What follows is an excerpt from Daniel Rasmussen’s American Uprising: The Untold Story of America's Largest Slave Revolt (2012): “On the night of January 8, the rain continued to come down. Water coursed along the wood roofs of the slave quarters, drowning their staccato voices with streaming, rushing noise.  Twenty-five dark faces looked on as the slave driver turned rebel Charles Deslondes laid out the plan and gave some final words of encouragement. Every man assembled knew that his presence meant a near-certain death sentence if the revolt failed. No slave revolt in Louisiana had ever before been successful, and the punishment for failed rebellion was clear: torture, decapitation, and one's head upon a pike. Yet with the planters distracted by Carnival and the American military fighting the Spanish past Baton Rouge, the slaves believed they just might have a chance.

No records survive to tell us what Charles said to his men in the final minutes before they attacked. The slaves were preparing for battle, not taking notes. But perhaps Charles acted like the leader of the 1812 Aponte Rebellion in Cuba, who took a sharpened machete, stabbed it through a plantain, and shouted to an audience of slaves, ‘This is how I will run it through the stomachs of the whites.’

As the slaves made their final preparations, their planter masters, Manuel Andry and his son, Gilbert, lay asleep in their beds in their respective chambers, surrounded by family portraits and fine furniture from Europe. Lulled to sleep by the pitter-patter of rain, perhaps they now dreamed of the month of dances and parties ahead. They felt secure in a world they had created. Both leaders of the colonial militia, the two were respected men in their community. But to the slaves, they were known only for their cruelty—for the frequent whippings that left deep scars in the backs of several of the newly minted rebels and the iron collars they would fasten around the slaves’ necks.

With the clouds darkening the cane fields and the rain blotting out the noise of their approach, the slaves hastened toward the back door of the Andry mansion. Catching each other's eyes glinting in the night, they held their cane knives and machetes with tight fists. Even in the darkness, Manuel Andry’s plantation cast a formidable shadow. A high roof soared into the sky, shielding a piazza and a broad gallery from the rain. With Charles leading the way, the slaves entered the brick-walled storage basement and made their way toward the wooden double staircase that led upstairs to the quarters where Manuel and Gilbert Andry slept.

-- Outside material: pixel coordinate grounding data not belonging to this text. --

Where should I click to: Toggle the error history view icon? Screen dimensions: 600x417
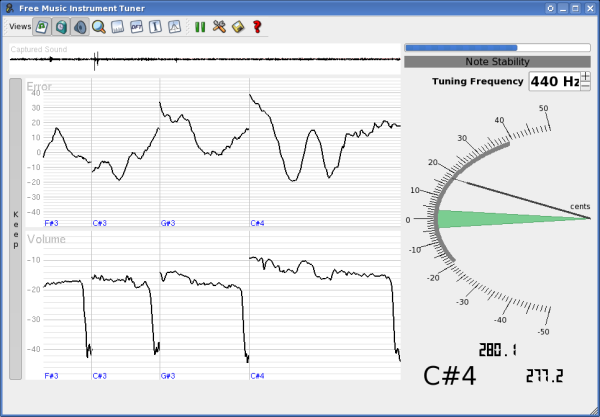42,27
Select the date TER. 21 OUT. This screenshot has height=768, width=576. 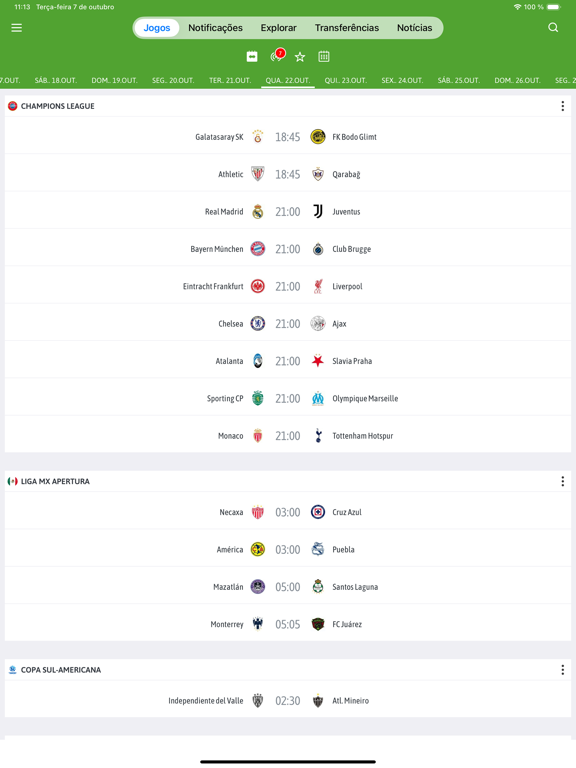point(230,80)
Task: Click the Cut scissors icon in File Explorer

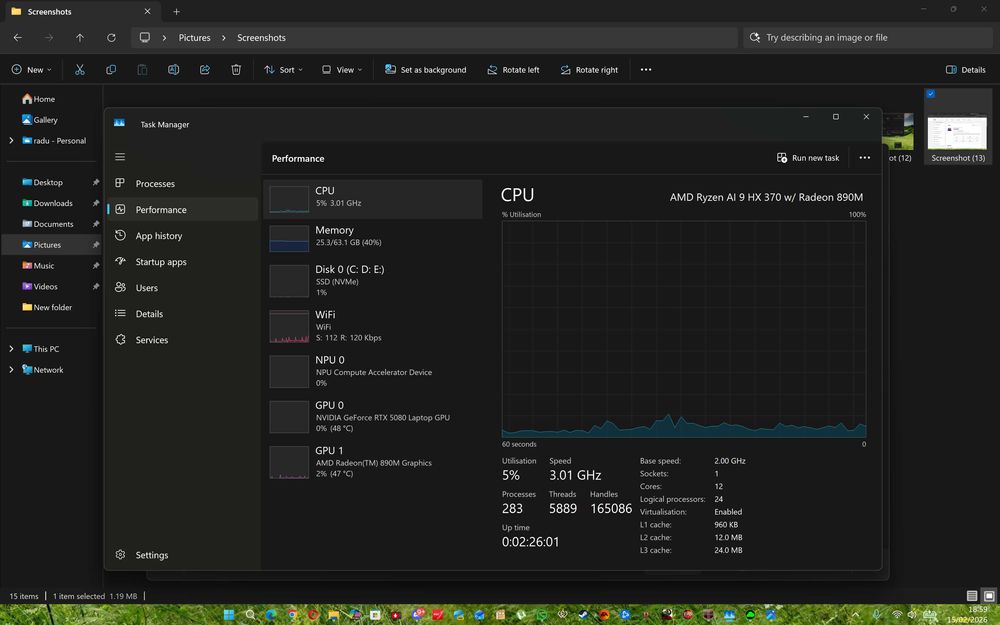Action: [80, 70]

As the slaves stormed onto the second-floor landing, Manuel Andry woke to the sight of dark forms penetrating his bedroom. As his eyes snapped open and his brain awoke with a fright, Andry caught a glimpse of Charles Deslondes, a new look on his face, ordering his fellow slaves toward Andry with an axe.  One can only imagine Andry’s reaction, in the fog and panic of those first instants of awareness, to seeing Charles, his most loyal driver, his reliable assistant for over a decade, the man he had trusted to manage his plantation, now turned betrayer and potential murderer.

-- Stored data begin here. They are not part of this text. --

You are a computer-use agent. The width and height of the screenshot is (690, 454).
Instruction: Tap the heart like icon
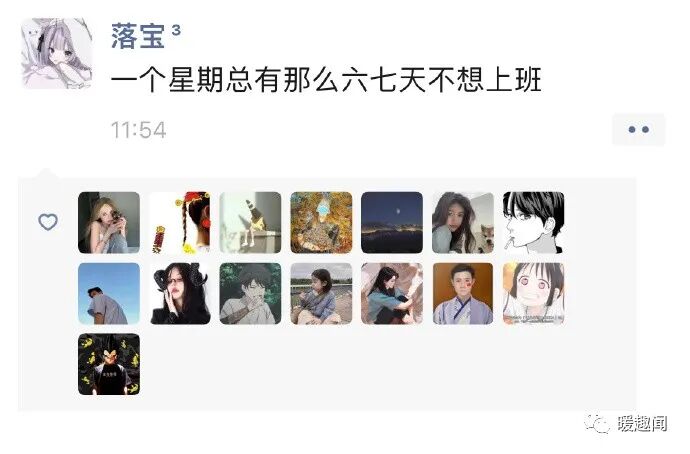point(48,222)
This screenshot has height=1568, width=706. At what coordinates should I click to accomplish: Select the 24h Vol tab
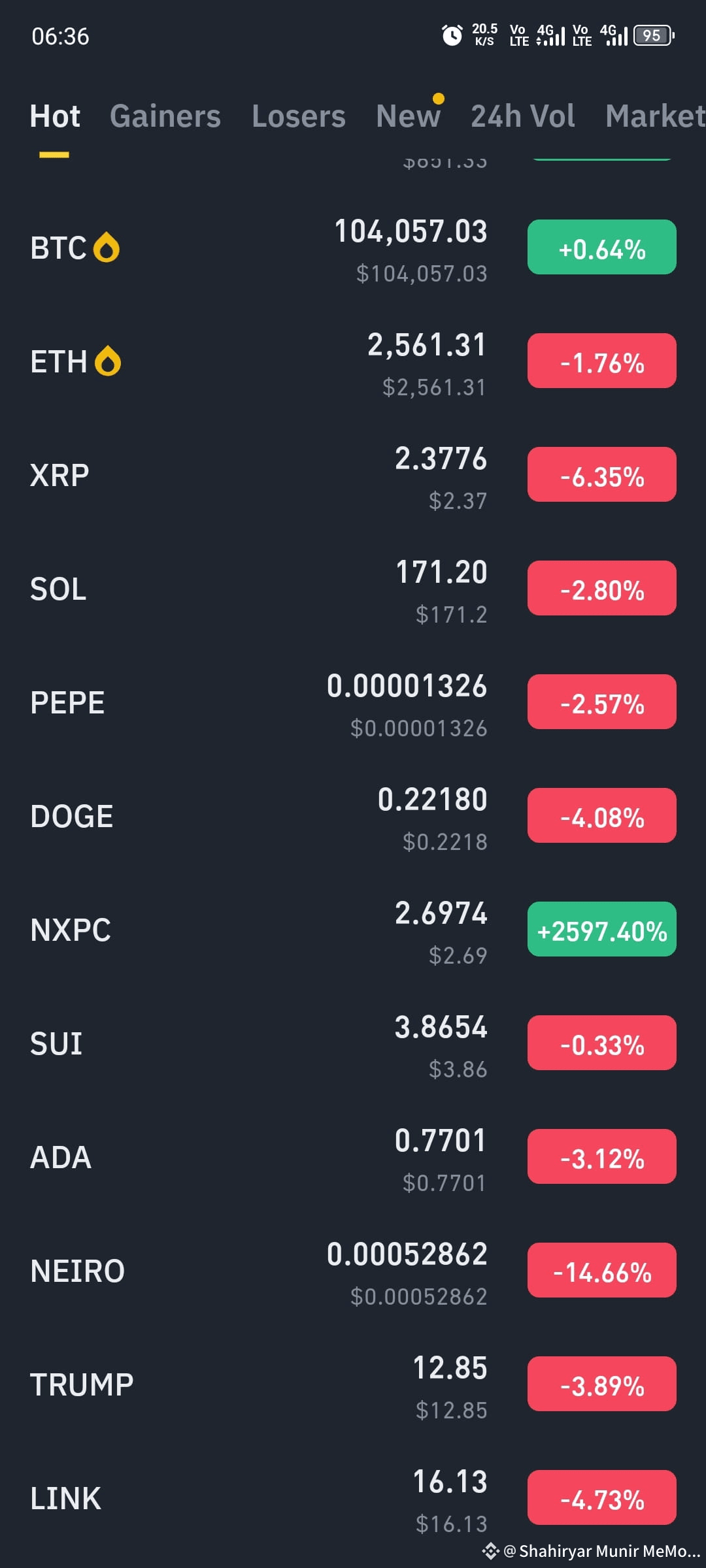523,116
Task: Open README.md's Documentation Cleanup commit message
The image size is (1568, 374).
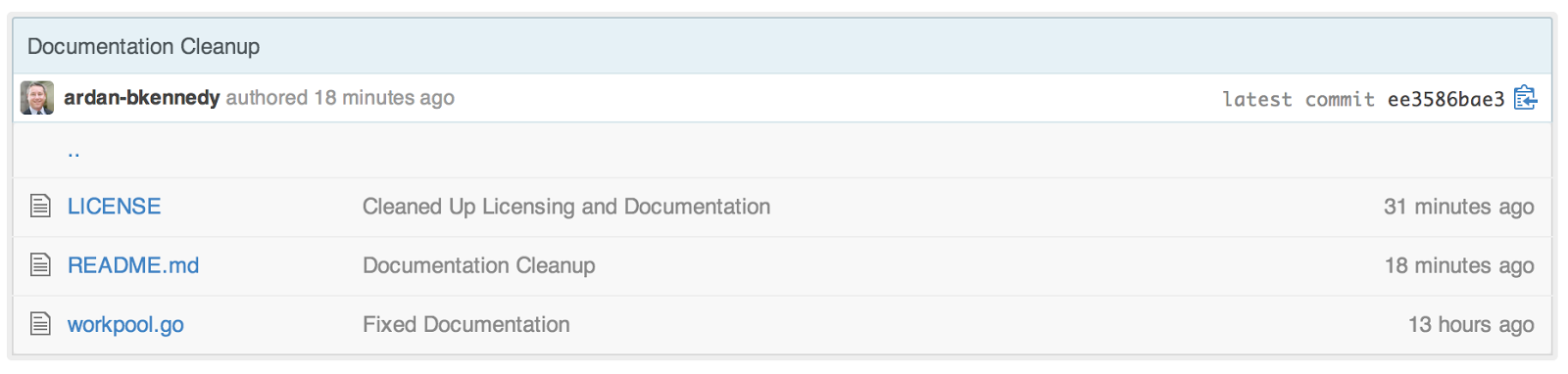Action: [479, 265]
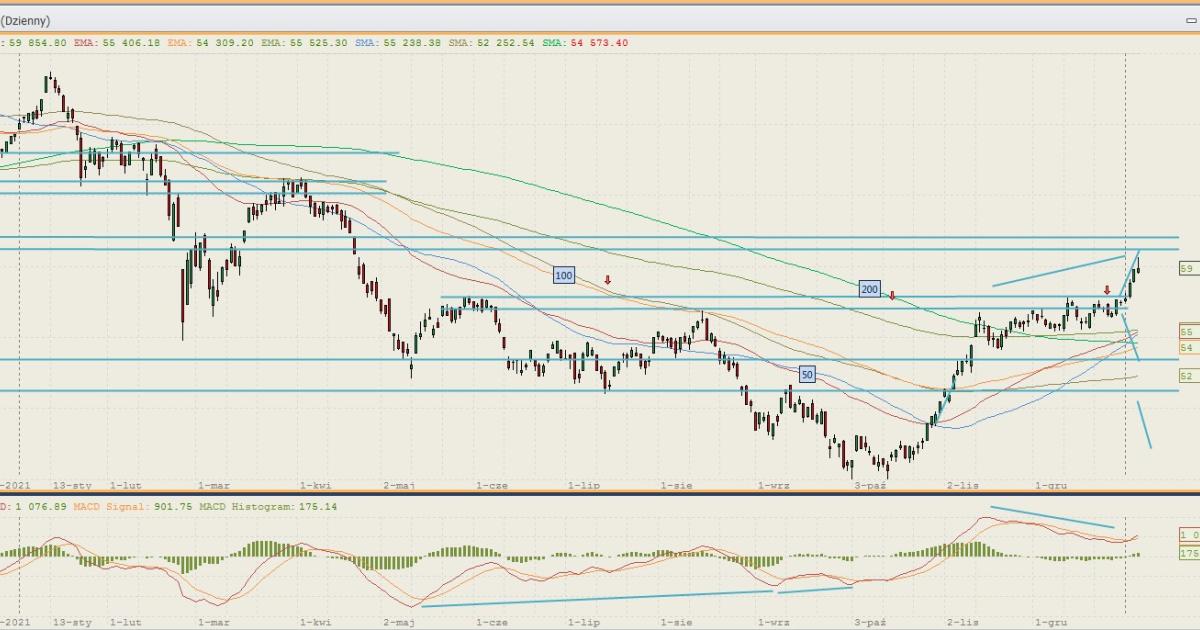
Task: Click the 2-lis date on the price time axis
Action: [963, 485]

His mind clouded by fear and anger, Andry's eyes fixed on Charles’s axe, a plantation tool transmuted into an icon of violent insurrection. As the slaves surged towards him, Andry leapt from his bed. The slaves stood between him and the staircase—and the staircase was his only way of escape. Andry made the decision to act, charging towards the surprised slaves.

As he rushed through the crowd of rebels, the slaves lunged at him, slicing his passing body with three long cuts. But somehow Andry made it past. He hurled himself toward the staircase, turning his head only to catch a most horrifying sight: the slaves swinging their axes into his dying son’s body.

Pursued by a pack of angry rebels, Andry could not stop. He could not turn back. With the bloodcurdling vision of his son’s death emblazoned in his mind, his adrenaline took over. He ran for his life. He sprinted through the clover fields in front of his mansion toward the water, where he knew a pirogue lay on the levee.

As the slaves hacked Gilbert Andry into pieces, Charles decided that it would be fruitless to send men chasing after Manuel. His ambitions were greater than killing one planter—even a planter he hated so personally. He sought liberation and conquest on a greater scale. He did not think Manuel Andry would make it too far—and even if he did, a wounded middle-aged planter posed little threat to his slave army. Or so Charles thought.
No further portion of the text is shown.